O Rei soltou um suspiro, profundamente aliviado. A Cerimônia de purificação era o último passo para o descanso eterno, nenhum Espírito sabia o que acontecia depois da passagem para o outro lado, mas se isso significava que teria uma chance de encontrar sua esposa e filho novamente, já era o bastante.
Destiny foi a primeira sair do tribunal, parando perto de David para lhe dar um gentil aperto no ombro. Os Espíritos se entreolharam, dentre eles, um alto e robusto bradou assim que Destiny não estava à vista.
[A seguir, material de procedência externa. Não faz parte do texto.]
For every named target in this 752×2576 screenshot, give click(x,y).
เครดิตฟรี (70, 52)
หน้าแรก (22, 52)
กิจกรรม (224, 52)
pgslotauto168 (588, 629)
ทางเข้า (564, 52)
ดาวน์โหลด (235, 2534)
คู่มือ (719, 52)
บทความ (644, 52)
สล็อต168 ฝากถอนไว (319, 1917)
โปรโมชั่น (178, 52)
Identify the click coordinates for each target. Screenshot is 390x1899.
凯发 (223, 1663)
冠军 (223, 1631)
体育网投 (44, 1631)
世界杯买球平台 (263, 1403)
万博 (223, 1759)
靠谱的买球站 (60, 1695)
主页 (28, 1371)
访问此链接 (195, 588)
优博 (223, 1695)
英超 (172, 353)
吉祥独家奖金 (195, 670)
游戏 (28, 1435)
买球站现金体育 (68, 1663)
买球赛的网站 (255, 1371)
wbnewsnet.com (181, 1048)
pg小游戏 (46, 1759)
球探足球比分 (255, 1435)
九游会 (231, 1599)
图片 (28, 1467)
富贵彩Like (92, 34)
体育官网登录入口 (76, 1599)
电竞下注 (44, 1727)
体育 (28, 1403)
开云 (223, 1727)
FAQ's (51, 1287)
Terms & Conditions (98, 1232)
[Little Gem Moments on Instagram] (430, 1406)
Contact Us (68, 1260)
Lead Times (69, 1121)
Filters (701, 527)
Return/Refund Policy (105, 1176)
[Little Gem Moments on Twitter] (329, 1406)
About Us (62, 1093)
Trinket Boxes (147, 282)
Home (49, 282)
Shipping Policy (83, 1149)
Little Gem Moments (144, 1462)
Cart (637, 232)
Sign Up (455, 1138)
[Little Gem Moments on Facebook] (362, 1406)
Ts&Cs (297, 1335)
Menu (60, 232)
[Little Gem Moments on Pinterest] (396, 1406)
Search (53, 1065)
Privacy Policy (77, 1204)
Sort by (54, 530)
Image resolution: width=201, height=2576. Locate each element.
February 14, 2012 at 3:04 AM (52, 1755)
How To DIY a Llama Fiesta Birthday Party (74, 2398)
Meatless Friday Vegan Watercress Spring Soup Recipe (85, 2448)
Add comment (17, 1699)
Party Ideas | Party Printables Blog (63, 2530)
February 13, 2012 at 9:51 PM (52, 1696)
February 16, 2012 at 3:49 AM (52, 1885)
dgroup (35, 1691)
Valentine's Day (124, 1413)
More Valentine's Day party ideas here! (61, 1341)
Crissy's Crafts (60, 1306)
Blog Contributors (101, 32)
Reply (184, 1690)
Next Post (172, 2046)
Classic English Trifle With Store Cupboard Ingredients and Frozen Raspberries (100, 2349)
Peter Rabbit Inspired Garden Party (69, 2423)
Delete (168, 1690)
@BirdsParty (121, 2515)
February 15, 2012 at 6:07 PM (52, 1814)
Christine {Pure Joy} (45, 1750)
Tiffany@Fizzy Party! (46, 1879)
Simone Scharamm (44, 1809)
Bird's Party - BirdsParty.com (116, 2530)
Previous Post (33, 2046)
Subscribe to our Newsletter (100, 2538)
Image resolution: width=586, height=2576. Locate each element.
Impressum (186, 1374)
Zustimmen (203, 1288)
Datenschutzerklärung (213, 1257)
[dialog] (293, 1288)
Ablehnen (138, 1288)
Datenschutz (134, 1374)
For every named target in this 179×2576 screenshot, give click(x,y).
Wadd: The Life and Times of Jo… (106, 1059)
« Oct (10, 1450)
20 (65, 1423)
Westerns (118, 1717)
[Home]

— Não pense que ter a a benção de Destiny vai mudar alguma coisa, Vossa Alteza. Ainda será aquele que trará a guerra para Slagven novamente, os Profetas nunca falham.
— Vou manter isso em mente. — Respondeu David, sem se deixar abalar.
Ser um Herói significava ter que conviver com aqueles que desprezavam, ele sabia disso muito antes de aceitar. Todavia, não eram todos assim.
Enquanto o Rei sentia algo próximo ao arrependimento, um Espírito alegre e chamativo cruzou seu caminho, puxando David para um abraço de urso. Era aquela que estava em um estranho quarteto antes do julgamento.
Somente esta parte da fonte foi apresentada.